- Theatrical release poster
- Directed by: Sundar Rao Nadkarni
- Written by: Velavan Karmayogi
- Screenplay by: Sundar Rao Nadkarni
- Based on: Epic Krishna Leela
- Produced by: M. Somasundaram Mohideen
- Starring: N. C. Vasanthakokilam P. V. Narasimha Bharathi T. Premavathi R. Balasubramaniam A. L. Raghavan Lakshmiprabha M. R. Santhanam Lalitha Padmini
- Cinematography: P. Ramasamy
- Edited by: Sundar Rao Nadkarni
- Music by: S. M. Subbaiah Naidu C. S. Jayaraman
- Production company: Jupiter Pictures
- Release date: 14 January 1950;
- Country: India
- Language: Tamil

= Krishna Vijayam =

Krishna Vijayam is a 1950 Indian Tamil language film written and directed by Sundar Rao Nadkarni. The film featured Carnatic music singer N. C. Vasanthakokilam in the role of Narada. The film, based on the Epic story of Krishna avatar, featured later day playback singer A. L. Raghavan as the child Krishna. Adult Krishna was played by P. V. Narasimha Bharathi. It was released on 14 January 1950.

== Plot ==

The film is about the epic story of Krishna, an avatar of Lord Vishnu. The story is about his birth, elimination of his uncle, the King Kamsa and his boyhood leelas with gopikas.

== Cast ==

N. C. Vasanthakokilam as Narada

== Production ==
A. L. Raghavan was contracted with Baala Gaana Vinodha Sabha, a theatre troupe. Somasundaram Chettiar of Jupiter Pictures, impressed with his singing and acting prowess, decided to cast him as the younger Krishna in Krishna Vijayam, and gave ₹5000 to the theatre troupe to terminate Raghavan's contract with them. This was in 1946, when Raghavan was 13 years old.

== Soundtrack ==
Music was composed by S. M. Subbaiah Naidu and C. S. Jayaraman. The music for "Navaneetha Kannaney..." was scored by C. S. Jayaraman and the lyrics were written by K. P. Kamakshi. T. M. Soundararajan sang his first song "Radhey Nee Ennai Vittu Pokaathadi".

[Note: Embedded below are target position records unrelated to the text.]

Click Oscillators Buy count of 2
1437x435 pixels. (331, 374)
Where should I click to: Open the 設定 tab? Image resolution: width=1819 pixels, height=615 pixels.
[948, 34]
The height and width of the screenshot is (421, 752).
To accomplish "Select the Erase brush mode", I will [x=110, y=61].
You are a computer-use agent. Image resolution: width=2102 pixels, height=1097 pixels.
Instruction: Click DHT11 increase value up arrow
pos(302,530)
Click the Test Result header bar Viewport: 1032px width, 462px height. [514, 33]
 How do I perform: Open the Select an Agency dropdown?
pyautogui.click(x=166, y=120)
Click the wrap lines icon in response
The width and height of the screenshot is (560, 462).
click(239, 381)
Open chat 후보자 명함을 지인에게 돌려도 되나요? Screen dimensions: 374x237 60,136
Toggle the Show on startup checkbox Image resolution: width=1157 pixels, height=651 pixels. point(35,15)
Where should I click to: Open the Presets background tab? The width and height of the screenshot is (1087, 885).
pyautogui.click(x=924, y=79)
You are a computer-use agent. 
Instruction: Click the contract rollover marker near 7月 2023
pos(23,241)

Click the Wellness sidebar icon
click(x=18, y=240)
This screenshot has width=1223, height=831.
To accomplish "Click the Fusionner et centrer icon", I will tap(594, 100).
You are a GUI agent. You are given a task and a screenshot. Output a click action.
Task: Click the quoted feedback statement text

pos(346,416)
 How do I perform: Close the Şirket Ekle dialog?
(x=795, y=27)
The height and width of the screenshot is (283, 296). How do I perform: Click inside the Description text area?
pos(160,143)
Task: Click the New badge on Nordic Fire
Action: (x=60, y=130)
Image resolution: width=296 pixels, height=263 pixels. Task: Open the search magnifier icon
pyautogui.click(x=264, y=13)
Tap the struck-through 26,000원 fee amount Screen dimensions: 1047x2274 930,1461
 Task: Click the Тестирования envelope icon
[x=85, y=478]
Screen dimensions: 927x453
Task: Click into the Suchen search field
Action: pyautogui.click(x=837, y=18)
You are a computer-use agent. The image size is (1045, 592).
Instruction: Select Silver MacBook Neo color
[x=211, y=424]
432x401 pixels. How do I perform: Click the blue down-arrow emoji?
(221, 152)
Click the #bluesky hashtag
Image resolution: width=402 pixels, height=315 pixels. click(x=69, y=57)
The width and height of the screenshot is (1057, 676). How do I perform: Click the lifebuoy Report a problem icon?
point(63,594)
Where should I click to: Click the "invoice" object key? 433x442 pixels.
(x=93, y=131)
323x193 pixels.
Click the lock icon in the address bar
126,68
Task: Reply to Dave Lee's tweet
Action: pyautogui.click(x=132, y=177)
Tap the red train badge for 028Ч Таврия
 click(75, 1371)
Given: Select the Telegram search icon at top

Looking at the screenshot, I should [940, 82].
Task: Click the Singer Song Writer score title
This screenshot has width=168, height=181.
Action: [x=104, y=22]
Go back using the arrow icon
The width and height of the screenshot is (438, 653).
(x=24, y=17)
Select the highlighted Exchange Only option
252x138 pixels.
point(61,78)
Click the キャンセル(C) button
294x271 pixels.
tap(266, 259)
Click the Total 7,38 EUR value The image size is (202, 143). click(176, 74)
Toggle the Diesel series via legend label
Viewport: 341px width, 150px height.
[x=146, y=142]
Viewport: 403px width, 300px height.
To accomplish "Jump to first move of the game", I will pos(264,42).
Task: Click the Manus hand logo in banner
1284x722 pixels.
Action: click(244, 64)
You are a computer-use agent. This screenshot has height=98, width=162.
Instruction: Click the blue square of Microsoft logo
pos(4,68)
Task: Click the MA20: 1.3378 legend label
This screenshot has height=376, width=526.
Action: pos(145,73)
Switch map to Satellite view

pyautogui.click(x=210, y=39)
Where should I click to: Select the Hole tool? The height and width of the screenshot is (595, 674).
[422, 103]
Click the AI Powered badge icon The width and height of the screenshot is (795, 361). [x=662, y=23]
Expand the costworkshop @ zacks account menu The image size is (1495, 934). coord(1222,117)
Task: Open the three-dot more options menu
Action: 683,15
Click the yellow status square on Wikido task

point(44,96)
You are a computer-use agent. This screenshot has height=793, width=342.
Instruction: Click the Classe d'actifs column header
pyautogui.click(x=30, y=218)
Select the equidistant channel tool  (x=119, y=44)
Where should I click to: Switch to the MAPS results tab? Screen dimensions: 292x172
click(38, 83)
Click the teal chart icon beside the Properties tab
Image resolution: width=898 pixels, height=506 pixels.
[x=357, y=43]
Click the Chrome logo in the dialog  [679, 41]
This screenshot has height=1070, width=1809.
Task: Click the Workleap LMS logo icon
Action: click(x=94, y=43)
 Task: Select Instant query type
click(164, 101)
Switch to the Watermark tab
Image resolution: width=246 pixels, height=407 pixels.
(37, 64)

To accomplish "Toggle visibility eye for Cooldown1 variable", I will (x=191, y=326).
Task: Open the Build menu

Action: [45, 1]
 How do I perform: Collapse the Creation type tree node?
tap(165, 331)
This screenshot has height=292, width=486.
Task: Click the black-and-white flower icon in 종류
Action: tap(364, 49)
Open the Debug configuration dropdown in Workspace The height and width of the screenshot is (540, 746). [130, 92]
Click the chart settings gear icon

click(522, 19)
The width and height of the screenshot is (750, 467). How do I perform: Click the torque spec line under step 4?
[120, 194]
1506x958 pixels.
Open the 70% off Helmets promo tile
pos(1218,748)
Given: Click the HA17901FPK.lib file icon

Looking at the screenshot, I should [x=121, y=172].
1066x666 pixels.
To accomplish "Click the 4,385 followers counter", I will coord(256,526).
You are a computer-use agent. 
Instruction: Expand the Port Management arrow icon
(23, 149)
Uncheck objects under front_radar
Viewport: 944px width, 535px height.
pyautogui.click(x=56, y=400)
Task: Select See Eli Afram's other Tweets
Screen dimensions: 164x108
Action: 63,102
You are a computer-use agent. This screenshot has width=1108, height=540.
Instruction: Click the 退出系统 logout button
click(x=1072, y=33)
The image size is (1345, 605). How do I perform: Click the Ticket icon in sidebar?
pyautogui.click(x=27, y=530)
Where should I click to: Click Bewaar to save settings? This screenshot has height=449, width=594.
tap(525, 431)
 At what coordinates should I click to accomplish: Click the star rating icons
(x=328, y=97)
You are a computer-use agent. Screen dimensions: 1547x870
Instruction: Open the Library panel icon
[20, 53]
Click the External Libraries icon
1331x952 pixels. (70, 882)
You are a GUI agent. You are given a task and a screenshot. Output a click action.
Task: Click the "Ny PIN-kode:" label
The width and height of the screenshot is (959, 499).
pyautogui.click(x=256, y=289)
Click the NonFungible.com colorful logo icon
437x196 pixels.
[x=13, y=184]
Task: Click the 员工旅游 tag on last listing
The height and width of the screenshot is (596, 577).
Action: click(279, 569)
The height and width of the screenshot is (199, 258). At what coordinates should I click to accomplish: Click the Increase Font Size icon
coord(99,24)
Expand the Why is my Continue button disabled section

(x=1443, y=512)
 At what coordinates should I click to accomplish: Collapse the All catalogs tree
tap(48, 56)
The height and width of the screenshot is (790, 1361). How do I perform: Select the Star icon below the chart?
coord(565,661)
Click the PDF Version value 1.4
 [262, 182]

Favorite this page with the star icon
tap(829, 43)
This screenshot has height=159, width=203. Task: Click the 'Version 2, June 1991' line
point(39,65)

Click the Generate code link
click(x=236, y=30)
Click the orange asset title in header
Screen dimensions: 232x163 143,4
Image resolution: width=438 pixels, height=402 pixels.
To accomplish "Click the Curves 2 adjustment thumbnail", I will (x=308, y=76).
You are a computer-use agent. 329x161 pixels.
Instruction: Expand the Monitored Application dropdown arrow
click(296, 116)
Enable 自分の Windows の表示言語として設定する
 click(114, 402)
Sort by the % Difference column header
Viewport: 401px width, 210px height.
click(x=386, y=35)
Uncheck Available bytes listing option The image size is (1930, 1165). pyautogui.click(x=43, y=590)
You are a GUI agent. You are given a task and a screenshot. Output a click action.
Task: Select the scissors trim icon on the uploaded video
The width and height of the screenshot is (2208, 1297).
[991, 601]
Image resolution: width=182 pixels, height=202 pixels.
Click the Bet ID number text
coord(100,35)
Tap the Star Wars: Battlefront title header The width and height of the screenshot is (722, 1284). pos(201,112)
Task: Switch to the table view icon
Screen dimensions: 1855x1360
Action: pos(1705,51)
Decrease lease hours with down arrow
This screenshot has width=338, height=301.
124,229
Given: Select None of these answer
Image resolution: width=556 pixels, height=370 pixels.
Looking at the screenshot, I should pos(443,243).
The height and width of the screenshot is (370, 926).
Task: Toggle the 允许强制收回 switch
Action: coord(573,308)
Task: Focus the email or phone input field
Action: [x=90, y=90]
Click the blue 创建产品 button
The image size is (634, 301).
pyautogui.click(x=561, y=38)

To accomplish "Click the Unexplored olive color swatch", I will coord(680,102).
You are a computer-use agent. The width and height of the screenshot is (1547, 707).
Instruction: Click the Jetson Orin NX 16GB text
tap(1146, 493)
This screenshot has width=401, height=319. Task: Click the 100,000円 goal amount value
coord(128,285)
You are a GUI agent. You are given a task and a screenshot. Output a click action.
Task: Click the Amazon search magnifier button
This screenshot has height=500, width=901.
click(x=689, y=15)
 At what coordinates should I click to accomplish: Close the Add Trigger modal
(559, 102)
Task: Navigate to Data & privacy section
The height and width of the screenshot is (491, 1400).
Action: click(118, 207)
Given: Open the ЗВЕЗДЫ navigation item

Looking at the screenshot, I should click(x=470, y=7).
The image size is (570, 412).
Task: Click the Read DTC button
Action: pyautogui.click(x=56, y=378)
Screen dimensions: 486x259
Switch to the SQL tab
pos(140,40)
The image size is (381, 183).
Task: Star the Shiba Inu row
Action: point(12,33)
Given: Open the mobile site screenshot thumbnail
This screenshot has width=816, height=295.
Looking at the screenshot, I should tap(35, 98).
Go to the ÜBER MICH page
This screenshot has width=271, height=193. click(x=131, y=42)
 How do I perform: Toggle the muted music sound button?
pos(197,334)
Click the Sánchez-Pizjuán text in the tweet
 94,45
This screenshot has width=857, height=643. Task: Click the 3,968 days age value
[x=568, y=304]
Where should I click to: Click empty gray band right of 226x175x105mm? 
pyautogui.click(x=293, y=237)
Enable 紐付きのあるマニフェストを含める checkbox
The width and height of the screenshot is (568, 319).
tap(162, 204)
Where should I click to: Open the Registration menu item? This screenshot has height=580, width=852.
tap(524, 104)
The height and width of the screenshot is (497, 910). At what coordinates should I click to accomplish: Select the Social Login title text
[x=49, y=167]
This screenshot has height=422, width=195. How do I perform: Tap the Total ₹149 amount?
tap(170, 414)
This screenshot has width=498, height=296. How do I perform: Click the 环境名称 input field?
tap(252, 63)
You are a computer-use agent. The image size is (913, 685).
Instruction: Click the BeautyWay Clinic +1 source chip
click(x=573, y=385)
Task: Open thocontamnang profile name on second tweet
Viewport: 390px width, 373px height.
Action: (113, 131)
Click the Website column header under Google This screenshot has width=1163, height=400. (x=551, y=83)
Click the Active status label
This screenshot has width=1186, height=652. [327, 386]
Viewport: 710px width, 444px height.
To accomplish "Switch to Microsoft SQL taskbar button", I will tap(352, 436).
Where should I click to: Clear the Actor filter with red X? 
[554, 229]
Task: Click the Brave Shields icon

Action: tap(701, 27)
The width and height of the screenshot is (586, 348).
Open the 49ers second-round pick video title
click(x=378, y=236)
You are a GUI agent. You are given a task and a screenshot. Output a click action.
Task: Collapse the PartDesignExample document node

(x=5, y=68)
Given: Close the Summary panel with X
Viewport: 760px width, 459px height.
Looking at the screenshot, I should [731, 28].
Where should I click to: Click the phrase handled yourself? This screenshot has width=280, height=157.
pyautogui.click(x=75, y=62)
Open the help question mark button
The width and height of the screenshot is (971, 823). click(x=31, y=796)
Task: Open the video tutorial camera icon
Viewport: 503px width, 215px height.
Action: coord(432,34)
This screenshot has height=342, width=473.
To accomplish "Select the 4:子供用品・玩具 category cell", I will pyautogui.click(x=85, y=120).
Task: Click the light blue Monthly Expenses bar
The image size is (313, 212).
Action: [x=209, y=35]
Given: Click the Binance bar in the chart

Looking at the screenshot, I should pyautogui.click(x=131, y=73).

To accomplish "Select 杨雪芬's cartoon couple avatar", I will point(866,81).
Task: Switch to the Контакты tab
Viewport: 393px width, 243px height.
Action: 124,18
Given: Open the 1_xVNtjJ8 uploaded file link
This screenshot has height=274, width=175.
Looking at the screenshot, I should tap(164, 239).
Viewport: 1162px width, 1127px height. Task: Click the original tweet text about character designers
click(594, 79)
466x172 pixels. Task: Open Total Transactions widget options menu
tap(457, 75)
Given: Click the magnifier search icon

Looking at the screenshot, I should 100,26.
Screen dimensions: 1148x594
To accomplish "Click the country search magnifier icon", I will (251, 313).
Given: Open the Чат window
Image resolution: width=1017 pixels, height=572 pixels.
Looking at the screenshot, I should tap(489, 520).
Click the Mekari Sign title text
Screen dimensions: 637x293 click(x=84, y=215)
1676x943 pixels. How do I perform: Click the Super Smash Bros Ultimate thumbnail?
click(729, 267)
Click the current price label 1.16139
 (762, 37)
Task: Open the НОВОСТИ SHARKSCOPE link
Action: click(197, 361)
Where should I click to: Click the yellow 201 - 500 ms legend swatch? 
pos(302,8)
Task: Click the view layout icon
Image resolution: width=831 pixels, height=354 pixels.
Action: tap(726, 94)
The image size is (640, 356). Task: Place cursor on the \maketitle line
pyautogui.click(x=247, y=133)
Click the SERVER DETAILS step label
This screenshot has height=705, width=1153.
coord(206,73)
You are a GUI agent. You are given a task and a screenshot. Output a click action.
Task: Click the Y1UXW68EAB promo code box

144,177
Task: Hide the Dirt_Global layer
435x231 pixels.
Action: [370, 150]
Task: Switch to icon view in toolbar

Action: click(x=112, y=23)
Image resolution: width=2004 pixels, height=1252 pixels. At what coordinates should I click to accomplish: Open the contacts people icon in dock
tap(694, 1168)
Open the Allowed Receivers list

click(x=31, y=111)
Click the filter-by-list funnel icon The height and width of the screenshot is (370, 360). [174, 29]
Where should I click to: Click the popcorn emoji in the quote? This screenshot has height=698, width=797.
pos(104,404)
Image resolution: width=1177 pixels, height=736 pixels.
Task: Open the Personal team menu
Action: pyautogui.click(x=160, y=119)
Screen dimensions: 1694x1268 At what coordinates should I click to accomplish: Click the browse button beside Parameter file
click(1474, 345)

| Song | Singer/s | Lyricist | Duration (m:ss) |
|---|---|---|---|
| "Navaneetha Kanna" | N. C. Vasanthakokilam | K. P. Kamakshi |  |
| "Eppadi Sakippadhu" | Thiruchi Loganathan, S. S. Mani Bhagavathar, T. M. Soundararajan, K. S. Angamuthu & A. L. Raghavan |  | 07:59 |
| "Ennadi Aniyaayam Idhu" | P. Leela, K. V. Janaki, T. V. Rathnam, T. R. Bhagirathi & K. S. Angamuthu |  | 07:22 |
| "Vaasudevan Avatharithan" | N. C. Vasanthakokilam |  | 03:22 |
| "Radhey Nee Ennai Vittu Pokaathadi" | T. M. Soundararajan | Bhoomi Palakadas | 03:40 |
| "Vaasuki Paambu Thaampaki" | T. V. Rathnam & T. M. Soundararajan |  | 05:00 |
| "Porumai Kadalaagiya Boomaadhevi" | N. C. Vasanthakokilam |  | 04:14 |
| "Ullam Ellam Inba Vellam" | T. V. Rathnam & T. R. Bhagirathi |  | 03:08 |

== Reception ==
According to historian Randor Guy, the film did not fare as well as expected. He theorised that by the time of its release, interest in medieval stories started waning among the audiences, especially because it was only the same studio that previously made Velaikari (1949), a contemporary story that was well received.